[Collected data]
○ ○ ○

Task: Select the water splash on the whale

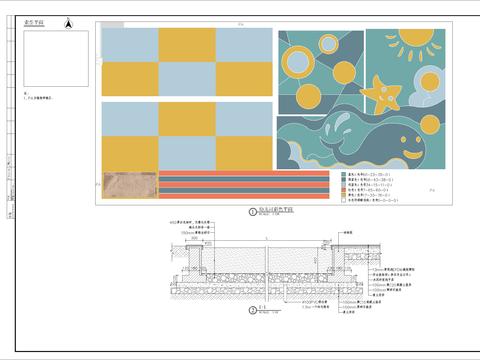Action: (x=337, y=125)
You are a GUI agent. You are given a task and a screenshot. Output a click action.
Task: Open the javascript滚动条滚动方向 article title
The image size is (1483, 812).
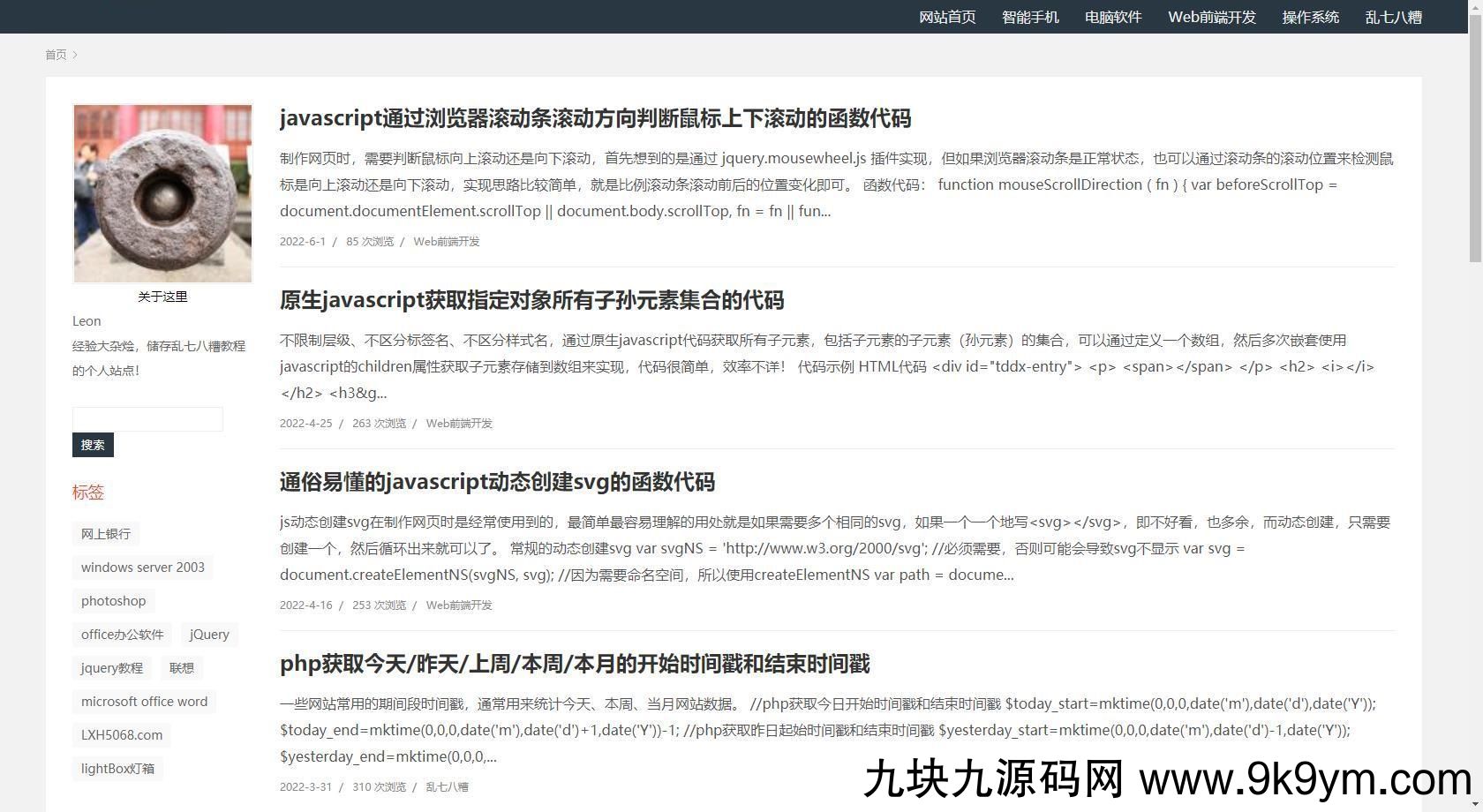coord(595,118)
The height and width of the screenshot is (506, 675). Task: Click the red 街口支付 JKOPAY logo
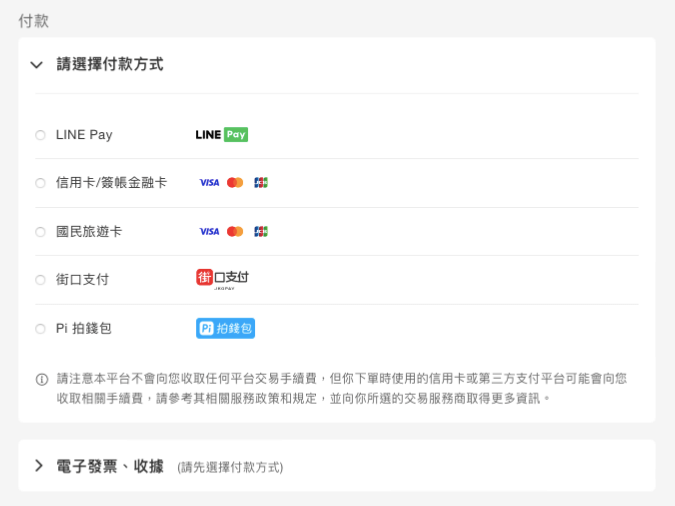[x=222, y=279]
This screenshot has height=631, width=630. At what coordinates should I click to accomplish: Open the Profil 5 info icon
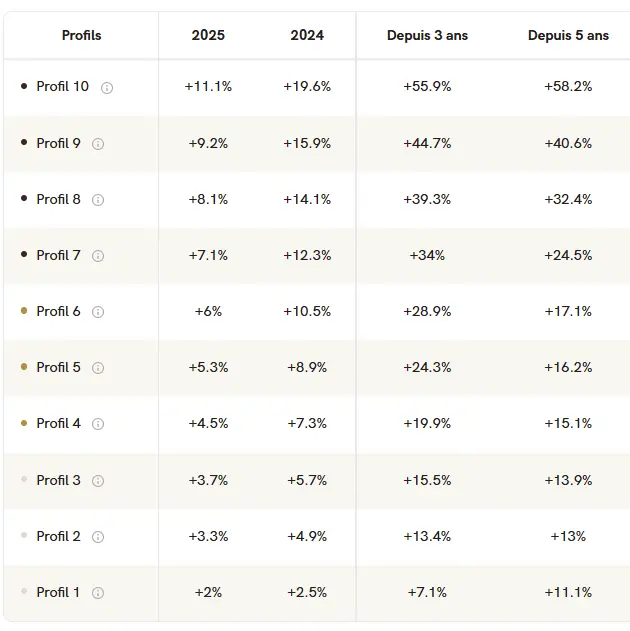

○ ○ ○

TASK DIRECTIONS: Starting from the data above, filter for lines with "Open" and copy each one.

COMPLETED TASK:
Task: Open the javascript滚动条滚动方向 article title
This screenshot has height=631, width=630. At what coordinates should I click to accomplish: Open the Profil 5 info icon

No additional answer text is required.